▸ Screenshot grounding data
▬▬▬

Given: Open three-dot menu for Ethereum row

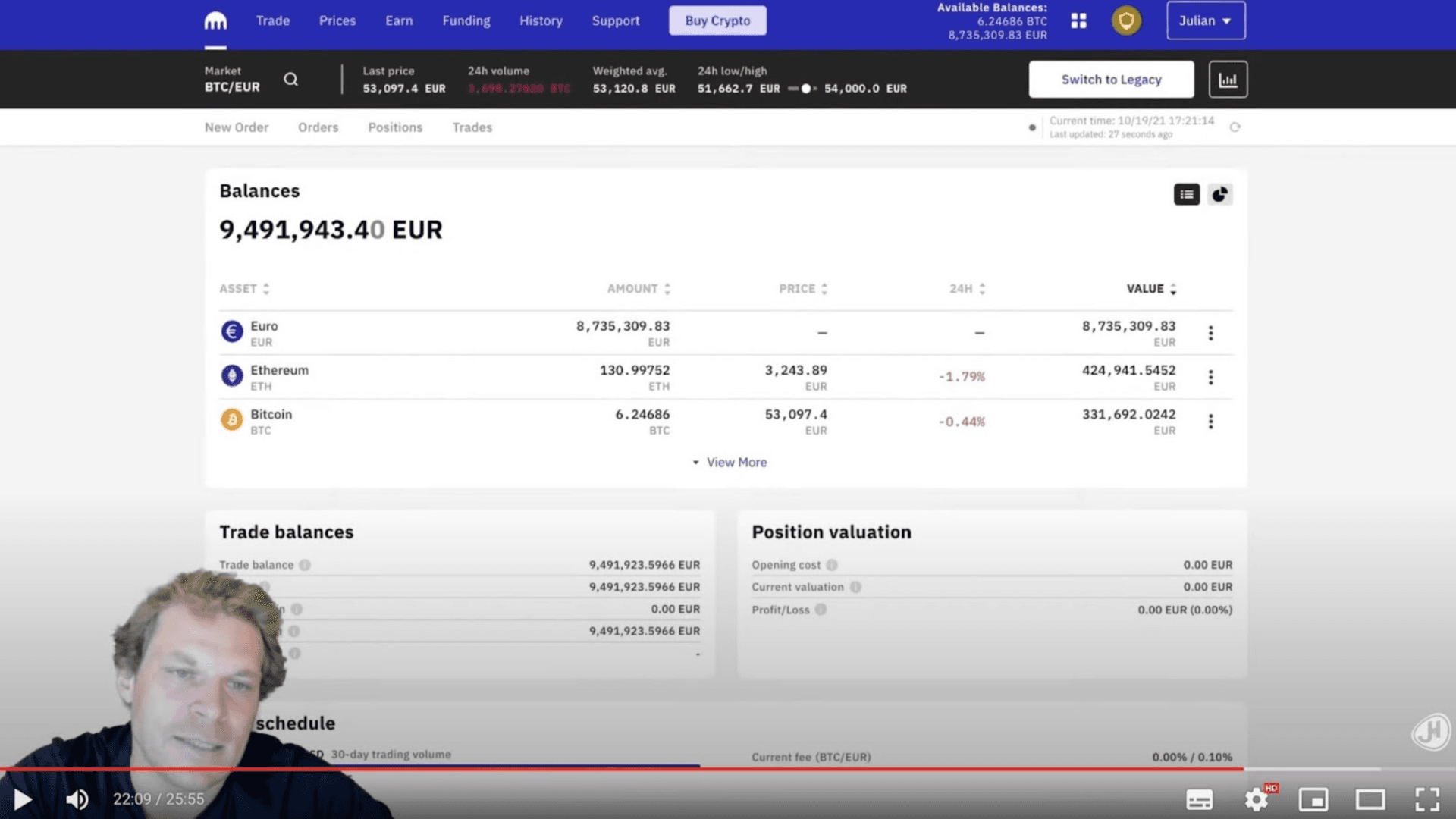Looking at the screenshot, I should pos(1210,378).
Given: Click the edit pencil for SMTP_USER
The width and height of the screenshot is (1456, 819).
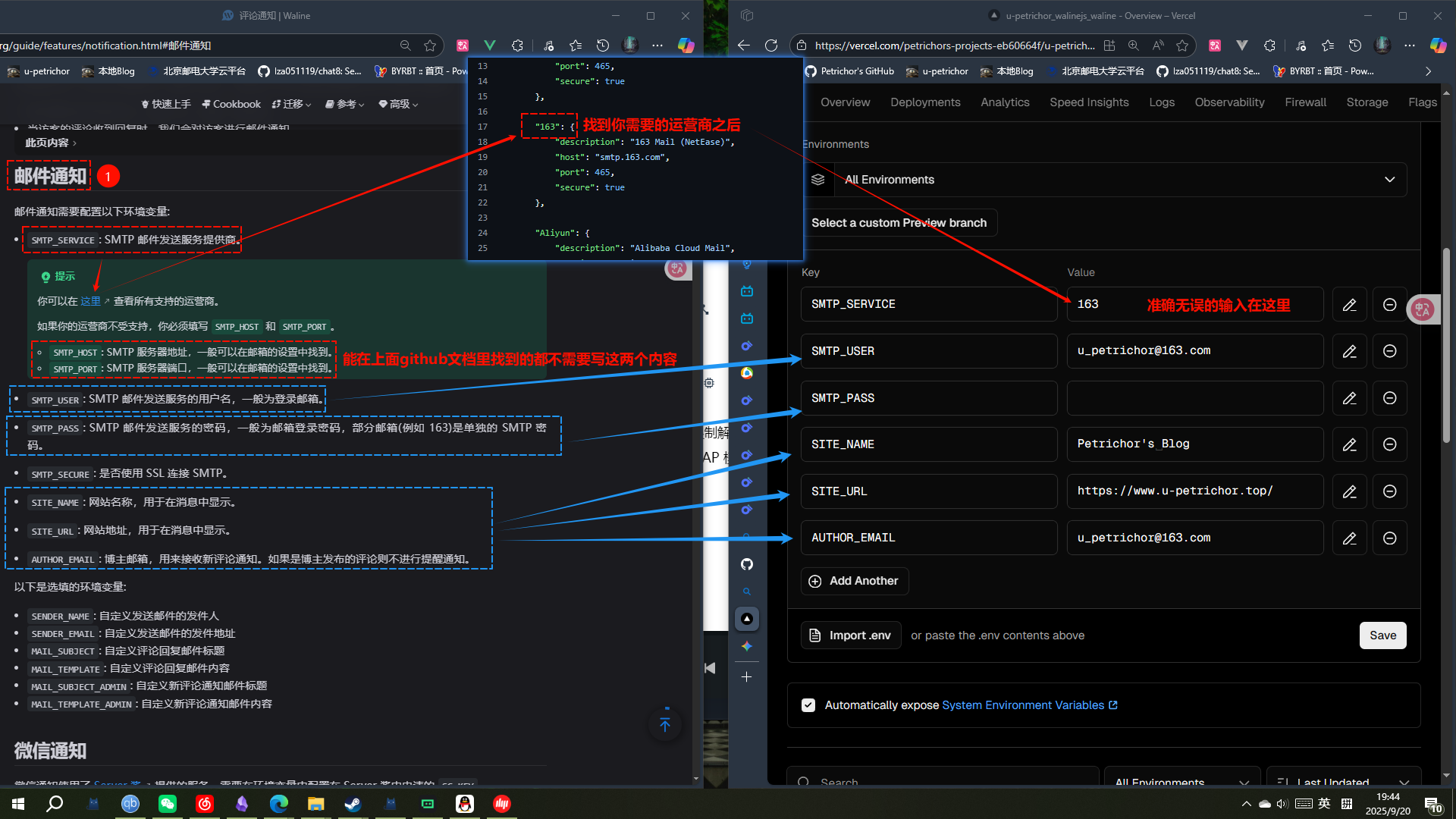Looking at the screenshot, I should point(1349,351).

▬▬▬

▸ Task to complete
All of the records need to be reproduced exactly, with each picture omitted.

▸ Reply to the exercise
Given: Open three-dot menu for Ethereum row

Looking at the screenshot, I should pos(1210,378).
Given: Click the edit pencil for SMTP_USER
The width and height of the screenshot is (1456, 819).
Looking at the screenshot, I should point(1349,351).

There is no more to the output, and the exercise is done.